This is seriously yesterday’s news (April 2007’s news to be exact). I just read in Ode Magazine (a magazine geared towards new age retirees that I happen to like) about a public installation in London last spring. I found it delightful and thought-provoking, and thought I’d share in case anyone else missed it, too. Channel 4, to kick of it’s “Human Footprint” program, laid out exactly 74,802 cups of tea on Trafalgar Square, the average lifetime tea consumption for a British citizen. [photo by from the hip]
Human Footprint is clearly about environmental impact, a favorite topic for me (and you and everyone we know). I don’t think the installation is highly effective at bringing home our personal environmental footprints, unless there’s some campaign against tea drinking that I don’t know about (hey, I did miss this installation entirely). They might have achieved a stronger environmental message if the cups were disposable, though then the installation itself would have been an environmental burden.
I don’t think it needs that message. To me, there is something so beautiful, even in the documentation, of seeing the sea of teacups that will make up a single person’s life. It’s striking, and bittersweet: that all the cups you will drink for your whole life fit in one public square; the shortness of life; and yet the multitude of moments.
Imagine the same installation for the number of cups of coffee an average American drinks in their lifetime… somehow, not the same effect. It conjures up stress and trying to stay awake through a day at the office (though maybe tea is like that for the Brits?).

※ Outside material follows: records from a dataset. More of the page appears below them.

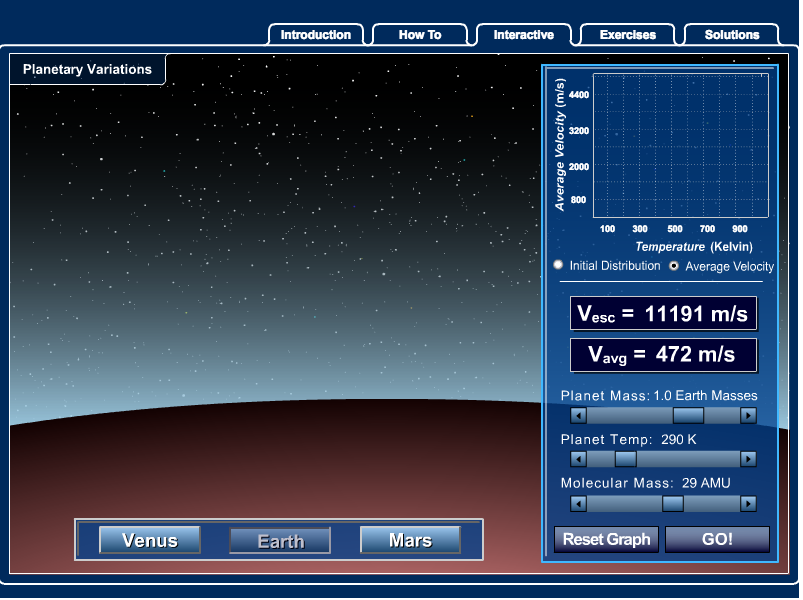Open the Introduction tab
This screenshot has height=600, width=803.
316,34
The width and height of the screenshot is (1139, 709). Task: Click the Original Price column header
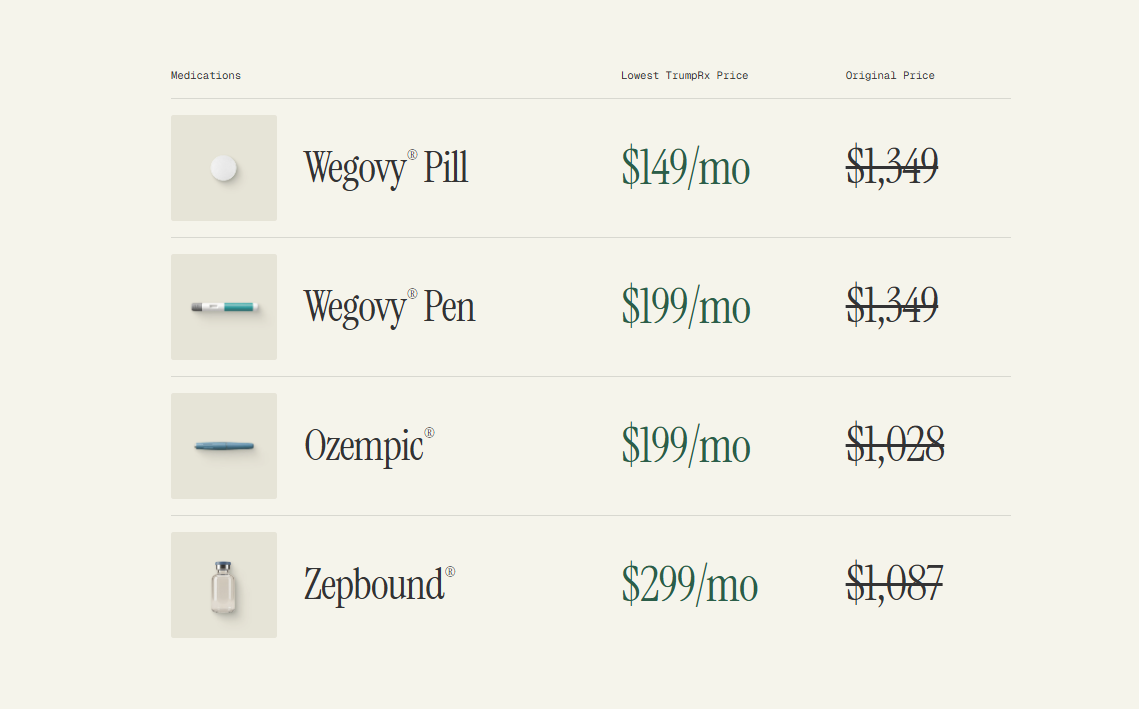[890, 76]
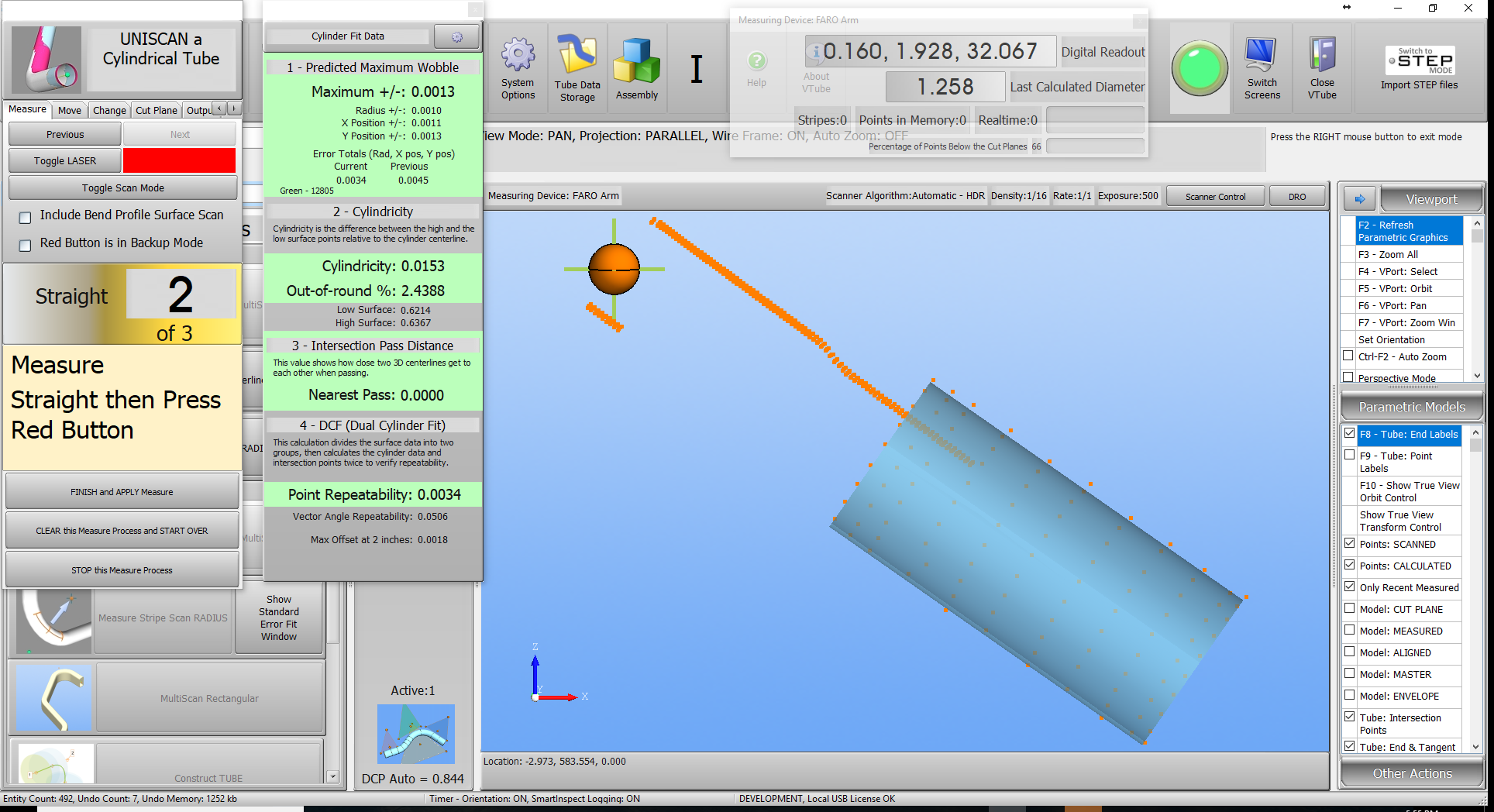The image size is (1494, 812).
Task: Click the Close VTube door icon
Action: (x=1322, y=56)

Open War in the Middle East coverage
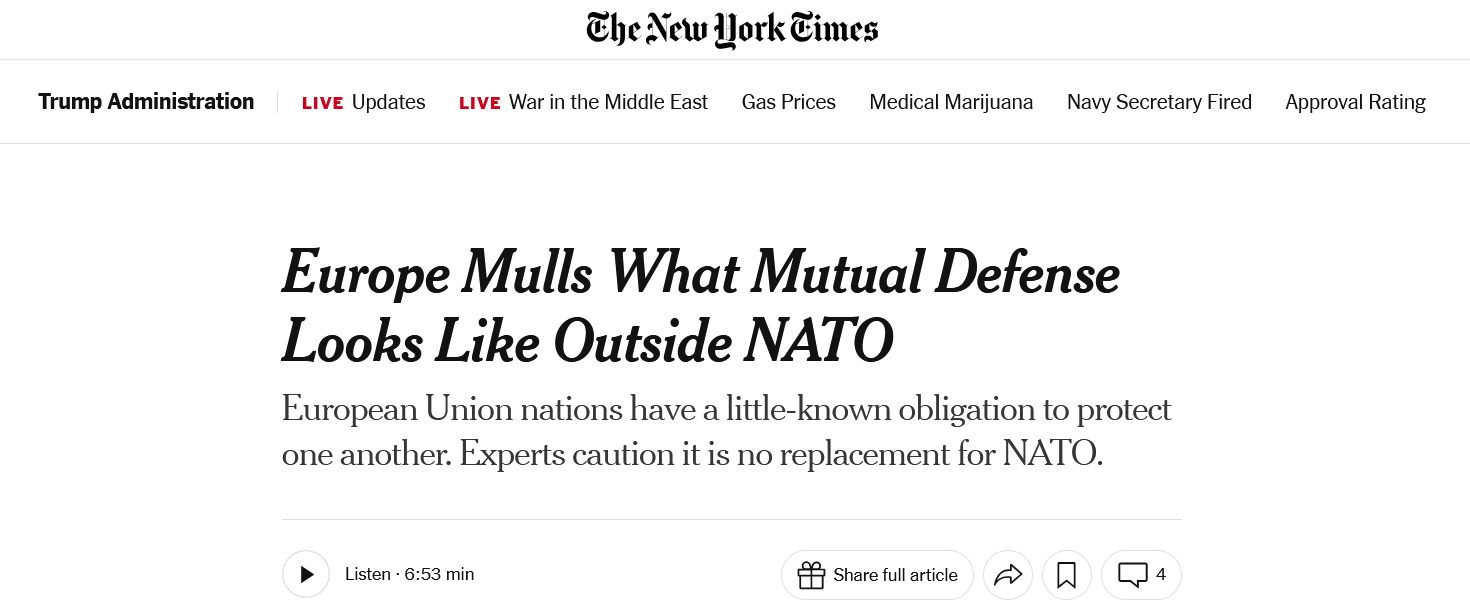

Something about tea is relaxing, ritualistic, nurturing, reflective and an opportunity to connect with yourself or another person.
There is something so simultaneously devastating and gorgeous in measuring a human life in these terms, and I think it’s why the one dead English poet’s work that ever stuck in my mind is TS Eliot’s “The Love Song of J. Alfred Prufrock”:
For I have know them all already, know them all:–
Have known the evenings, mornings, afternoons,
I have measured out my life with coffee spoons.